EXERCISE:
Your answer should be the lines below from the one holding "Create new account (508, 240)" through the one holding "Iin Suny Atmadja (79, 669)", copied exactly and with nothing else.

╭─ TASK DATA

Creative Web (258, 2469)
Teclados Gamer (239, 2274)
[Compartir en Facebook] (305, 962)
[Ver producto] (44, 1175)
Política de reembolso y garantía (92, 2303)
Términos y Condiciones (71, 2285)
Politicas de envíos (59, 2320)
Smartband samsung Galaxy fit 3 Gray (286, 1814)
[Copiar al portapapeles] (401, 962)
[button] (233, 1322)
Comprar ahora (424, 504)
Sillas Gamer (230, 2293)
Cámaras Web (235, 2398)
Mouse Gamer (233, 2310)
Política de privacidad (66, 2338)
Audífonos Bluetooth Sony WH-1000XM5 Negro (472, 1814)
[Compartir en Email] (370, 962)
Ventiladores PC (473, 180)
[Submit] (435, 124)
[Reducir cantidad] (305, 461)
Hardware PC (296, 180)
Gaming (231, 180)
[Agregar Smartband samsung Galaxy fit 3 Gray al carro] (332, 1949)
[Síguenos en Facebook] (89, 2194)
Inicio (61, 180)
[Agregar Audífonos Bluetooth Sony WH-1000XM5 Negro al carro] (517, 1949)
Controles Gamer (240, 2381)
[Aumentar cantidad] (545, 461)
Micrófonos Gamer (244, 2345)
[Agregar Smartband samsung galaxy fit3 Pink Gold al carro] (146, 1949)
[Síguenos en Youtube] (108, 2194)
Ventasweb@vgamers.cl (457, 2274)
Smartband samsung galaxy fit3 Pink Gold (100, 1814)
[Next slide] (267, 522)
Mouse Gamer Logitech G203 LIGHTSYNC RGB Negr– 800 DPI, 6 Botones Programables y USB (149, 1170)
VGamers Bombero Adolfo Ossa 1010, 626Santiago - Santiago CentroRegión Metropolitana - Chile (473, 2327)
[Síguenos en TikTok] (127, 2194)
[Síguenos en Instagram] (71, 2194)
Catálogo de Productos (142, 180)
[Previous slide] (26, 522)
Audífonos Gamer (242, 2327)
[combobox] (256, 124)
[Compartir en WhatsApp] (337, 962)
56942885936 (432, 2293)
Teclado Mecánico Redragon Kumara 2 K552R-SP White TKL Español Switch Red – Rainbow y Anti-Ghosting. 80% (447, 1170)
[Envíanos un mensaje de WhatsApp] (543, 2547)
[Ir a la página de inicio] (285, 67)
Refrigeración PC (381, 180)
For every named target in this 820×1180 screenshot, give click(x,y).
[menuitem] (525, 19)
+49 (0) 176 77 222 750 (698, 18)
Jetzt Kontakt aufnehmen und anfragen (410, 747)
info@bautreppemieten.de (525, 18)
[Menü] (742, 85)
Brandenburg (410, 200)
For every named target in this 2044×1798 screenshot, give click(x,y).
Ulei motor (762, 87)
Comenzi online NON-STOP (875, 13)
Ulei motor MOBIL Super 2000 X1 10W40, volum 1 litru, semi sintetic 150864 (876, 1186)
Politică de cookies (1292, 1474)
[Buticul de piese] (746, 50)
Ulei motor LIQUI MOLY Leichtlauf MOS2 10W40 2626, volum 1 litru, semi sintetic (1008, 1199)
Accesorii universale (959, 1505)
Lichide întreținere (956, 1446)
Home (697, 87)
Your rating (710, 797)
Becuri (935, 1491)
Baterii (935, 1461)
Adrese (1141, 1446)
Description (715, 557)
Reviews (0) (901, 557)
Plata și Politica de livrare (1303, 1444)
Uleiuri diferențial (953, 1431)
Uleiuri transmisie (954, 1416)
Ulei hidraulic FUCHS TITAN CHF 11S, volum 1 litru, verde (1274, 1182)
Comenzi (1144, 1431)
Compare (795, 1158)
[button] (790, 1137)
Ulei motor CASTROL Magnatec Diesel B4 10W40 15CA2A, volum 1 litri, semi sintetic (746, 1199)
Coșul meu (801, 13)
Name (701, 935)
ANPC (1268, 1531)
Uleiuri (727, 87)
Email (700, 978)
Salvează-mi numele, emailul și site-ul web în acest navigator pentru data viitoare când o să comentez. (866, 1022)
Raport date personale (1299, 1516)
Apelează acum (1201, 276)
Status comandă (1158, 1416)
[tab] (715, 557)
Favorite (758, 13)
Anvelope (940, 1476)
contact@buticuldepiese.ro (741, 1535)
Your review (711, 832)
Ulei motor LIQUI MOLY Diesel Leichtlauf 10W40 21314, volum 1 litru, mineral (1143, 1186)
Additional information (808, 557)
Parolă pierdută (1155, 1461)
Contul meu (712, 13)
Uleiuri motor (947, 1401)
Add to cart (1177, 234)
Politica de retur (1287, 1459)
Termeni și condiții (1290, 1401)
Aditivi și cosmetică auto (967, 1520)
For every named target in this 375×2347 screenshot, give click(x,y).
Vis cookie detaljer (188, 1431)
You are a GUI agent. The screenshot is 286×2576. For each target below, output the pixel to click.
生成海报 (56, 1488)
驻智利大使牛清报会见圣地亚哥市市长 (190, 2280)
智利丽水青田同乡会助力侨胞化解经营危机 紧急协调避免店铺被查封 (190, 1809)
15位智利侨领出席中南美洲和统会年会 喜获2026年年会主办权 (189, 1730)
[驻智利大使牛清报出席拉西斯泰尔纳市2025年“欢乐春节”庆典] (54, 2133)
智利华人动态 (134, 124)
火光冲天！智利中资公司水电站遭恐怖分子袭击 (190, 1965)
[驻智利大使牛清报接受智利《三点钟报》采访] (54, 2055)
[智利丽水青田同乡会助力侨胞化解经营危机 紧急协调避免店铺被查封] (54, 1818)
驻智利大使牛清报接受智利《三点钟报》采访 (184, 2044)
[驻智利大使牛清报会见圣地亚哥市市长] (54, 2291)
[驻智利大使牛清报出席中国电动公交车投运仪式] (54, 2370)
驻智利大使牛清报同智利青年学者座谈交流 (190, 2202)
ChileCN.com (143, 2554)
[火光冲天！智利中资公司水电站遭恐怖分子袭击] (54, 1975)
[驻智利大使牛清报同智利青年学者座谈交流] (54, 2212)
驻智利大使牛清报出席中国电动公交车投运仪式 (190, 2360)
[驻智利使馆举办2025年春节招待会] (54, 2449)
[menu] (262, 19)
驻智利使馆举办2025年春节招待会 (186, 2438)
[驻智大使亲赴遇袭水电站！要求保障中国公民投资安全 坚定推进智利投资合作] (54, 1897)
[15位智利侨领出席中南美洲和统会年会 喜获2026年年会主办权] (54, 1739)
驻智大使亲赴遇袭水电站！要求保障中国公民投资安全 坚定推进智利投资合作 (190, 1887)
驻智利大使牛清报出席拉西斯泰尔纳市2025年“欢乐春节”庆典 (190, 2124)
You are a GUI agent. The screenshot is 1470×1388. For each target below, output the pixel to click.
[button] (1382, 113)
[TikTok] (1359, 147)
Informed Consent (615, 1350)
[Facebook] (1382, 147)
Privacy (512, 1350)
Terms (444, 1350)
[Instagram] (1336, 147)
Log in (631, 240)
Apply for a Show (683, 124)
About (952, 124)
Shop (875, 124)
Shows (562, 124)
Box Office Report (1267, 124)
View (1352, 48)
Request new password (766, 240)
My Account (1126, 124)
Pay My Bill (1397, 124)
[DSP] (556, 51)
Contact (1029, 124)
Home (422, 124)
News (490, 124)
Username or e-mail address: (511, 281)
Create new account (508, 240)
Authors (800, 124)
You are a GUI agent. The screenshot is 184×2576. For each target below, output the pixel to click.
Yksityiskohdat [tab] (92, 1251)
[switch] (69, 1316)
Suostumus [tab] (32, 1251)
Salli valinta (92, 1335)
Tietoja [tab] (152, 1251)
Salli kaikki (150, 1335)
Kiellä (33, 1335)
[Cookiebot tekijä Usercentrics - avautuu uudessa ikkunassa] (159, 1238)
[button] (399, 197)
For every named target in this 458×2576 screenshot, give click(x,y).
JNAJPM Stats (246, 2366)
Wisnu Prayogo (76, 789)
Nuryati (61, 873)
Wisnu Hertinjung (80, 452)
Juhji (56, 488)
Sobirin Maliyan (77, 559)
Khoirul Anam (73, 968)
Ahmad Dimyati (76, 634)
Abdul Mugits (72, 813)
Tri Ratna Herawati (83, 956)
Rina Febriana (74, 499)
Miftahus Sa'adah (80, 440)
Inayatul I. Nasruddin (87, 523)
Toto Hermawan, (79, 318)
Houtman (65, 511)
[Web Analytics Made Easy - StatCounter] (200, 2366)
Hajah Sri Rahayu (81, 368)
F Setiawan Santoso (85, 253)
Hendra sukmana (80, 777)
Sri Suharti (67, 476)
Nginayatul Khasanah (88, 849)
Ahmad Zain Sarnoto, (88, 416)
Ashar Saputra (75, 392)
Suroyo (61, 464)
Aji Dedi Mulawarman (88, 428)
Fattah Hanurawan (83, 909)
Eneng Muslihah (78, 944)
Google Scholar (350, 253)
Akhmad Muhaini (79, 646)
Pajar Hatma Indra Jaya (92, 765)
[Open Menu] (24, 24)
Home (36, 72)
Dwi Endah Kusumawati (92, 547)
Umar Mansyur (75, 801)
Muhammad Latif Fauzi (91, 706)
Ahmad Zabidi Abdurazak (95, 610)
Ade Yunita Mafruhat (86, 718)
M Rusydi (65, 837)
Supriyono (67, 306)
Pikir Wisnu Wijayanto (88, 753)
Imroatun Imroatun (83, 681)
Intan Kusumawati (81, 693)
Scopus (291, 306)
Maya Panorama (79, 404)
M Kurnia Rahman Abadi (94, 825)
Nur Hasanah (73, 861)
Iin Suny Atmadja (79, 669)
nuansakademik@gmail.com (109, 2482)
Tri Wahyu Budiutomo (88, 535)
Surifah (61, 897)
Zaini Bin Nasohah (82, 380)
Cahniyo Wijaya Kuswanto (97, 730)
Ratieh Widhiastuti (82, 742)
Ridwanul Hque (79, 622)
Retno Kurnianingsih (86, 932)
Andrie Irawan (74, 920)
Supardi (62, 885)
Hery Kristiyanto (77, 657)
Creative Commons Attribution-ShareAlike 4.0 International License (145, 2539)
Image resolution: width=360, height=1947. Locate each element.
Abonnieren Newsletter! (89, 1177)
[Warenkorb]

╰─

ANSWER SPACE:
Create new account (508, 240)
Authors (800, 124)
You are a GUI agent. The screenshot is 184×2576. For each target below, output the pixel to click.
Yksityiskohdat [tab] (92, 1251)
[switch] (69, 1316)
Suostumus [tab] (32, 1251)
Salli valinta (92, 1335)
Tietoja [tab] (152, 1251)
Salli kaikki (150, 1335)
Kiellä (33, 1335)
[Cookiebot tekijä Usercentrics - avautuu uudessa ikkunassa] (159, 1238)
[button] (399, 197)
For every named target in this 458×2576 screenshot, give click(x,y).
JNAJPM Stats (246, 2366)
Wisnu Prayogo (76, 789)
Nuryati (61, 873)
Wisnu Hertinjung (80, 452)
Juhji (56, 488)
Sobirin Maliyan (77, 559)
Khoirul Anam (73, 968)
Ahmad Dimyati (76, 634)
Abdul Mugits (72, 813)
Tri Ratna Herawati (83, 956)
Rina Febriana (74, 499)
Miftahus Sa'adah (80, 440)
Inayatul I. Nasruddin (87, 523)
Toto Hermawan, (79, 318)
Houtman (65, 511)
[Web Analytics Made Easy - StatCounter] (200, 2366)
Hajah Sri Rahayu (81, 368)
F Setiawan Santoso (85, 253)
Hendra sukmana (80, 777)
Sri Suharti (67, 476)
Nginayatul Khasanah (88, 849)
Ahmad Zain Sarnoto, (88, 416)
Ashar Saputra (75, 392)
Suroyo (61, 464)
Aji Dedi Mulawarman (88, 428)
Fattah Hanurawan (83, 909)
Eneng Muslihah (78, 944)
Google Scholar (350, 253)
Akhmad Muhaini (79, 646)
Pajar Hatma Indra Jaya (92, 765)
[Open Menu] (24, 24)
Home (36, 72)
Dwi Endah Kusumawati (92, 547)
Umar Mansyur (75, 801)
Muhammad Latif Fauzi (91, 706)
Ahmad Zabidi Abdurazak (95, 610)
Ade Yunita Mafruhat (86, 718)
M Rusydi (65, 837)
Supriyono (67, 306)
Pikir Wisnu Wijayanto (88, 753)
Imroatun Imroatun (83, 681)
Intan Kusumawati (81, 693)
Scopus (291, 306)
Maya Panorama (79, 404)
M Kurnia Rahman Abadi (94, 825)
Nur Hasanah (73, 861)
Iin Suny Atmadja (79, 669)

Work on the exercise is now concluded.